Ritualistic noir murder
You don’t have to be a news junkie or a conspiracy theorist to know the world of international high-finance is a dark and shady place. But what if the blood on the hands of the power brokers and dealers wasn’t just metaphoric? What if something more horrific than human nature contorted by greed was at play and the blood was literally dripping down the halls of the august institutions of world banking?
Such is the meat and gristle behind writer Jonathan Hickman and artist Tomm Coker’s seminal crime-noir story The Black Monday Murders, subtitled A Story of Human Sacrifice. The complex multi-layered plot is told through a unique combination of traditional panels, diary entries and case files where text has been blacked out, leaving a twisted story of omission.

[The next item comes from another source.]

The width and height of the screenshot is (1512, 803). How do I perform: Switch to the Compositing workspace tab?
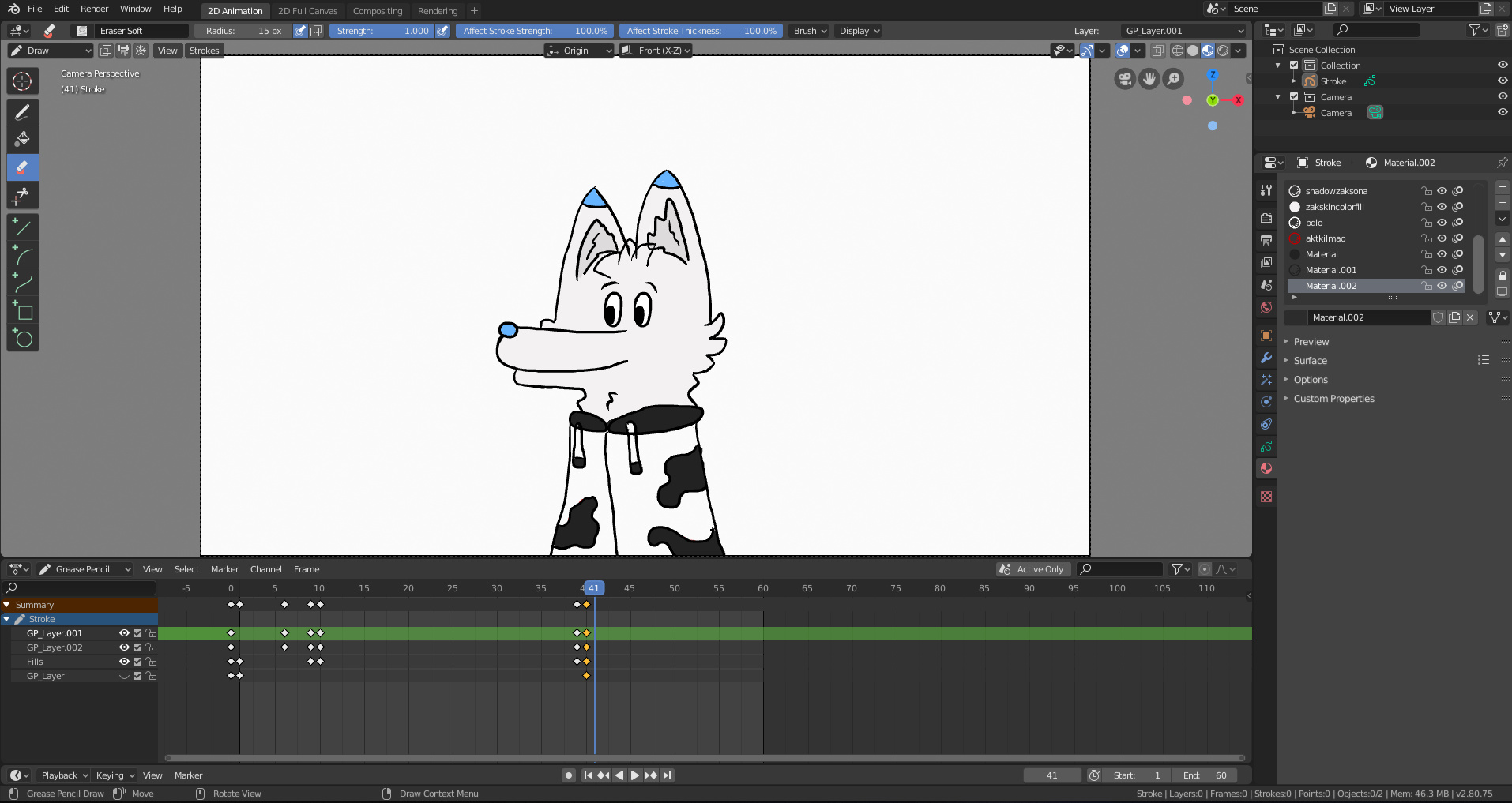[377, 11]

Coker’s stark, bleak art slithers off the pages pulling the reader ever deeper into a world where everything comes at a price and cash alone won’t pay the bill. The back story weaves through 300 years of murky financial history where several families and institutions have waged constant war between each other and themselves to reach the pinnacles of power and what it takes to stay on top.
The quirky storytelling and some of the esoteric mumbo-jumbo can be confusing at first, but the threads get pulled together quickly plowing ahead at a steady potboiler pace. There are deep philosophical musings on the nature of money, power, greed and the deceptions necessary to uphold them, but it’s a crime story with classical pulp roots at its heart.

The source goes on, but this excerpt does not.